Subject videos have been removed from the presentation below to protect subject privacy. Slide design is from SlidesGo.

Presentation Paper Github
  • Hypothesis"Participants will have a stronger negative response to a politician they don’t identify with saying something they do identify with (political misalignment, ideological alignment) than the converse."
  • StakeholdersUS Citizens, Political Psychologists
  • Tools UsedPython, Pandas, R, Logistic Regression, XGBoost
  • Project TeamEthan Carlson (Website Full Stack & Data Analysis), Aruna Sankaranarayanan (Website Back End & Affect Recognition)
Study Process

We began the project by performing a thorough review of the current literature on affective polarization to see which tools were being used and how our methodology might fit in to the current work in the field.

We decided to test the hypothesis that people would reactmore negatively to videos of people from the other party than to videos of people from the same party saying something they disagreed with, a conclusion which was already supported to some extent in the literature.

After deciding that our study would add to current understanding in the field, we set out to design a study participant flow that would be able to test our hypothesis. First we needed a baseline condition, where we asked participants to fill out a non-provocative survey and take a moment to sit quietly before beginning the experiment. Next we wanted to ensure that each study condition would not unduly influence the following conditions, so we built in "palate cleanser" videos which were simply videos of silly advertisements taken from YouTube. Finally we needed to gather the political and ideological alignment of our participants, so we had them fill out a post-study questionnaire. We did this after the completion of the experimental portion of the study so that our participants were not primed by how they thought they should react to what was being shown.

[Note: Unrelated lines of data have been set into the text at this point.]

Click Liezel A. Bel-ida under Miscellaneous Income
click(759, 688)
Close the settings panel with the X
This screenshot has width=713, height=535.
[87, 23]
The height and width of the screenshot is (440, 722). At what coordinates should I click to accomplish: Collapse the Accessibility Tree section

Do to the ongoing COVID-19 pandemic, we had to administer the study remotely. Therefore, we built a website that could perform data collection automatically. Functionality in the website included: a front end user flow, a way to randomize videos and palate cleansers, a way to track timestamps associated with each website action, a way to record video and audio of participants and stream it to the database, a way to track unique participant IDs, a way to gain consent from subjects, and a way to debrief subjects at the end.

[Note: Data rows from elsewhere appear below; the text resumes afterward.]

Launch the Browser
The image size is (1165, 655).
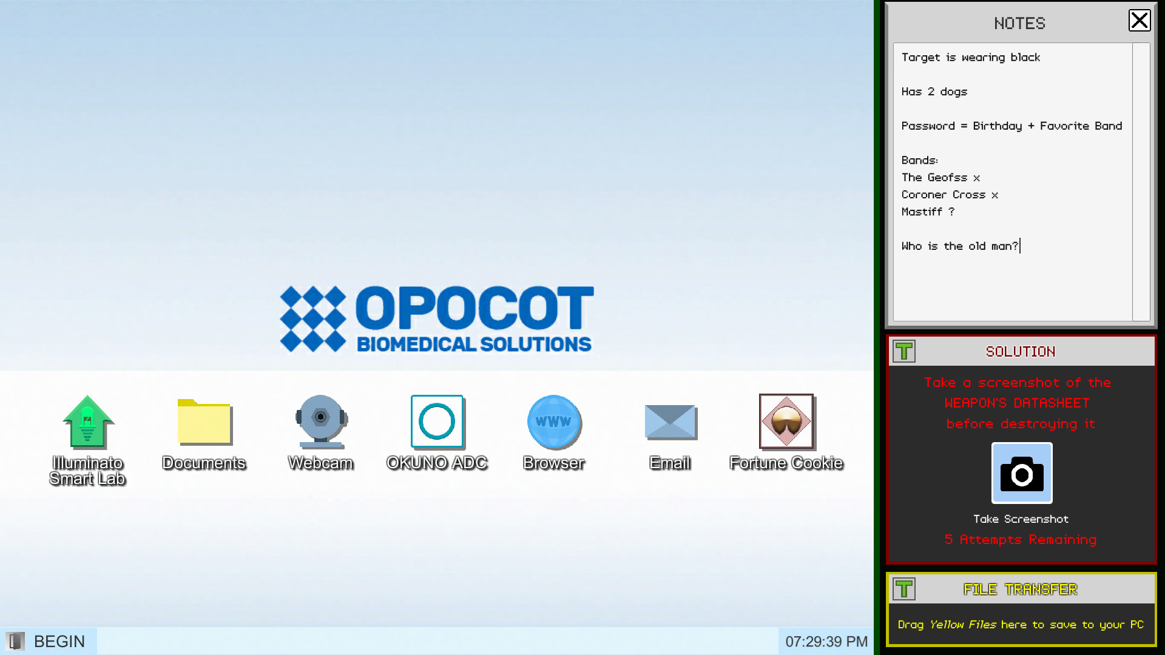click(553, 423)
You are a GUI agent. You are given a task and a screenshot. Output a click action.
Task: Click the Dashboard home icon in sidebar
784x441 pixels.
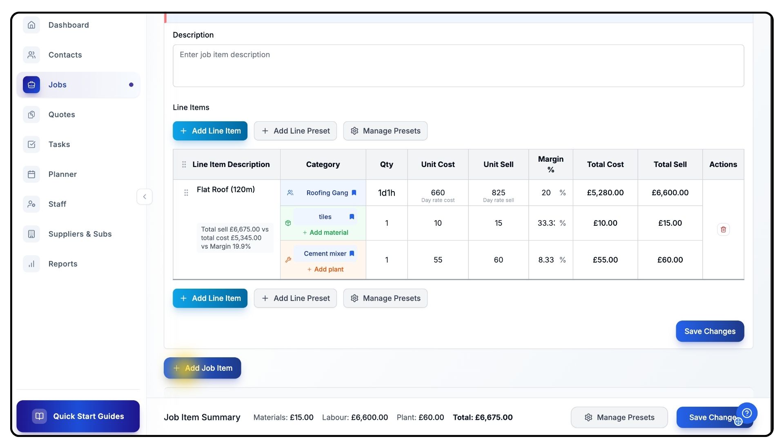(x=31, y=25)
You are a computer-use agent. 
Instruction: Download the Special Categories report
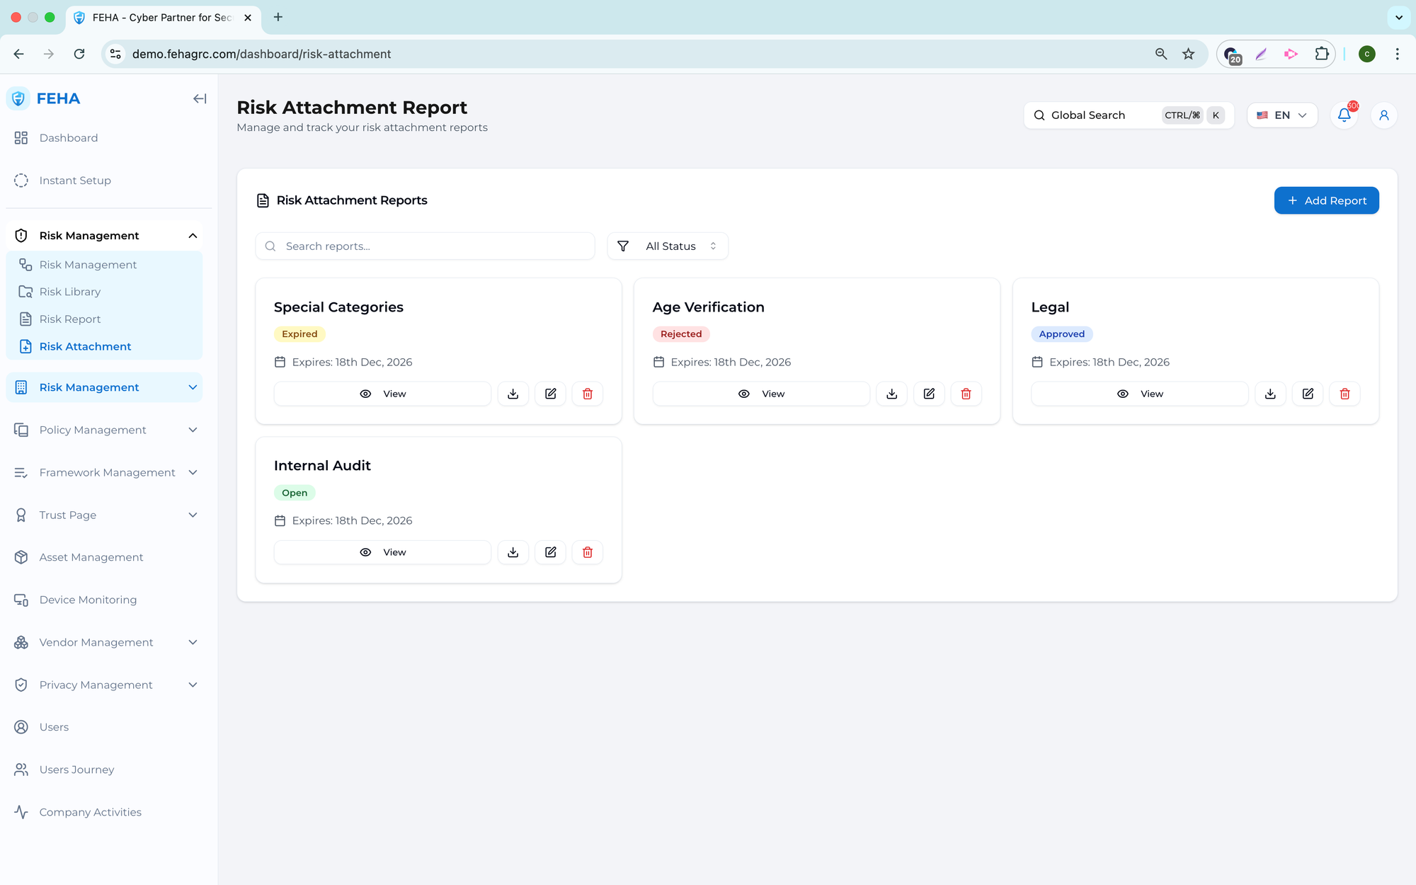pyautogui.click(x=513, y=394)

The front end was built with Javascript and React, and the back end was built with PHP and MySQL. You can see a walkthrough of the website here.

We ended up with 7 different data streams: facial engagement, facial valence, facial disgust, facial joy, vocal subjectivity, vocal polarity, and heart rate. We tried several different regression methods to analyze these data, with multi-level logistic regression providing the best combination of performance (AUC = 0.74) and interpretability. This choice assumes that each participant has a random level of baseline affect across each condition, which is supported by the affective computing literature.